▸ **What to work on**
An exact copy is required of the lines running from the one that contains "The height and" to the end of the material, both ends included, with pictures omitted.

▬▬▬

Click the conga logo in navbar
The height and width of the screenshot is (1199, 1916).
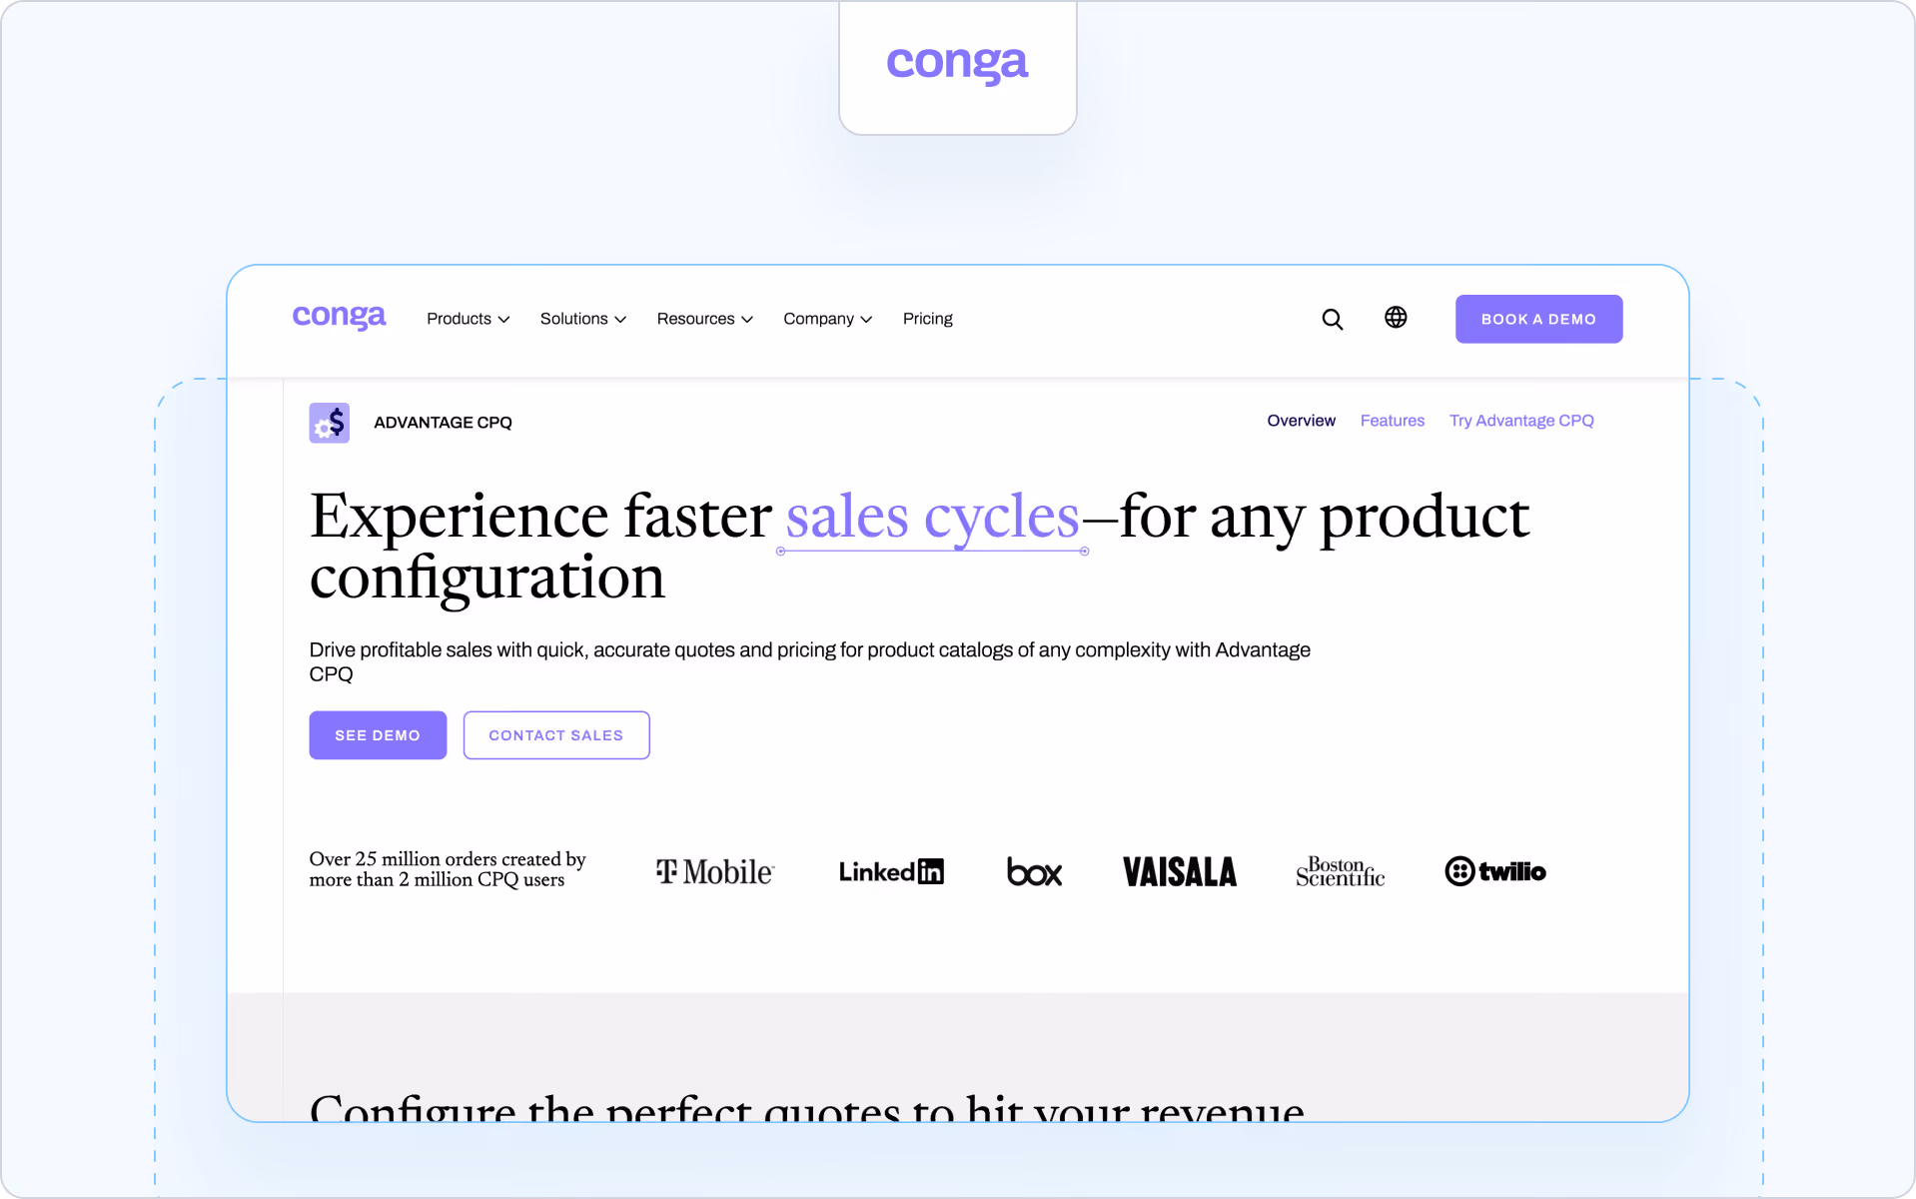pos(339,317)
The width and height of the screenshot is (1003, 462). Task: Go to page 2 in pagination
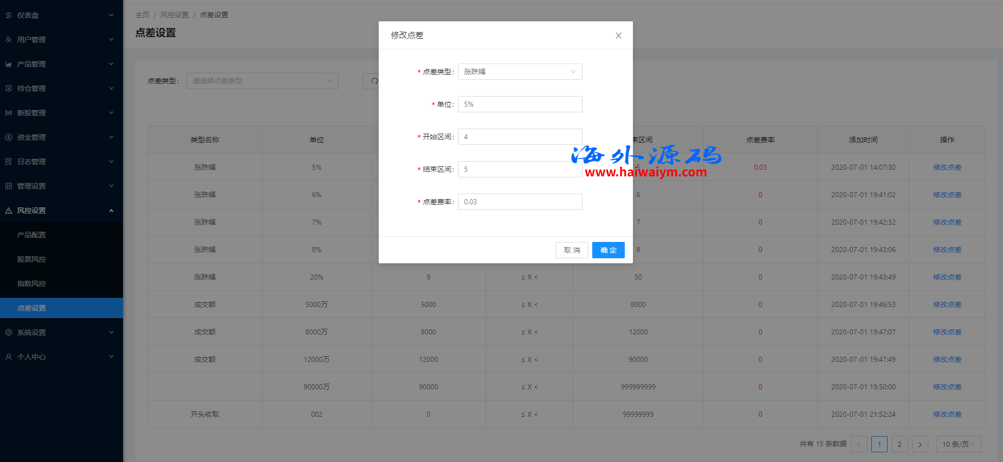[x=899, y=444]
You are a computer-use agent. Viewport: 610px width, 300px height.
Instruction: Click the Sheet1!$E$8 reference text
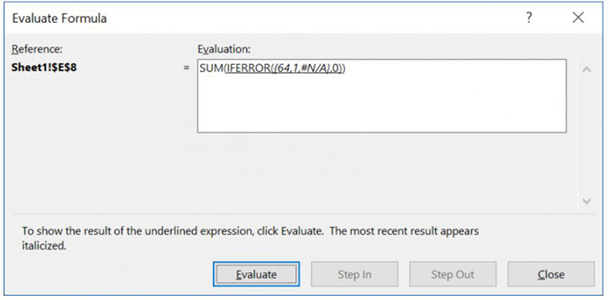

▬▬▬

▸ **Answer to this problem**
The height and width of the screenshot is (1199, 1916).
pos(339,317)
The width and height of the screenshot is (1003, 462). Task: Go to page 2 in pagination
[x=899, y=444]
You are a computer-use agent. Viewport: 610px width, 300px height.
Instruction: Click the Sheet1!$E$8 reference text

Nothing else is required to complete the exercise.